_Exercise objective_: Once you reach the line holding "Home (272, 209)", write out that line and every later one exactly, ending with the last line of the data; write nothing else.

___ Dataset records ___

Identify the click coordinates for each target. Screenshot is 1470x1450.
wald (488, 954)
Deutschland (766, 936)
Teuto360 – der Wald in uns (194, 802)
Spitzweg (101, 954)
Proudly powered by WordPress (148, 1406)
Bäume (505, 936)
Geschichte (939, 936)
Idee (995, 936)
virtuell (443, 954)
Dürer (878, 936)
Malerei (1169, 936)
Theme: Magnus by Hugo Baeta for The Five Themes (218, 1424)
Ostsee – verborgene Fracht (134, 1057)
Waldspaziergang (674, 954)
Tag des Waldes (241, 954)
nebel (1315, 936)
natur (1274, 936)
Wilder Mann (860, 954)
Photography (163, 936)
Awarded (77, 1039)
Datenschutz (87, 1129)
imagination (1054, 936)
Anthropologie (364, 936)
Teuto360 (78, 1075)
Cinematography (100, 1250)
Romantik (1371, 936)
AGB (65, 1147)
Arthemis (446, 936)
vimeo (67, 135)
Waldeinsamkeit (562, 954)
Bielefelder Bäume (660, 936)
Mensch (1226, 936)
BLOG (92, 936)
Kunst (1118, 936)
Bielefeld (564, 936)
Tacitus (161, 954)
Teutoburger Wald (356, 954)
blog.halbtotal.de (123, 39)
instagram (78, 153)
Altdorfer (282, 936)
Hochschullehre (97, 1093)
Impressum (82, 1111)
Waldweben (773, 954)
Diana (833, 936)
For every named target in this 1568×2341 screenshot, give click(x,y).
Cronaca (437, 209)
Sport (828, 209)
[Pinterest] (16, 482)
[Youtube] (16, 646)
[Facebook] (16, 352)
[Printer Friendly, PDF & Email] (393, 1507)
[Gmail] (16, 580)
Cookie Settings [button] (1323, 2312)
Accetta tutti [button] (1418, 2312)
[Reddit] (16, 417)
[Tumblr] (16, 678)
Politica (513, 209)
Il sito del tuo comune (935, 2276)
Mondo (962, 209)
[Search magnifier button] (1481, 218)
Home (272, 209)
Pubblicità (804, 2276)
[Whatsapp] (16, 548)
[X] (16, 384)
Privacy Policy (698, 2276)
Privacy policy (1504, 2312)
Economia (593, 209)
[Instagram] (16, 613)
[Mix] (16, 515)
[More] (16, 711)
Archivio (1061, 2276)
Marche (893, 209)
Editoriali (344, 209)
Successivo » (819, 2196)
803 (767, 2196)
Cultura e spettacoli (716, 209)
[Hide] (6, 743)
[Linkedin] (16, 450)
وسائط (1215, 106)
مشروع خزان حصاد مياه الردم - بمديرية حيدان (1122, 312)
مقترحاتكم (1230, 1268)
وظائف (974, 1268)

___

_Response for this exercise_:
Home (272, 209)
Pubblicità (804, 2276)
[Whatsapp] (16, 548)
[X] (16, 384)
Privacy Policy (698, 2276)
Privacy policy (1504, 2312)
Economia (593, 209)
[Instagram] (16, 613)
[Mix] (16, 515)
[More] (16, 711)
Archivio (1061, 2276)
Marche (893, 209)
Editoriali (344, 209)
Successivo » (819, 2196)
803 (767, 2196)
Cultura e spettacoli (716, 209)
[Hide] (6, 743)
[Linkedin] (16, 450)
وسائط (1215, 106)
مشروع خزان حصاد مياه الردم - بمديرية حيدان (1122, 312)
مقترحاتكم (1230, 1268)
وظائف (974, 1268)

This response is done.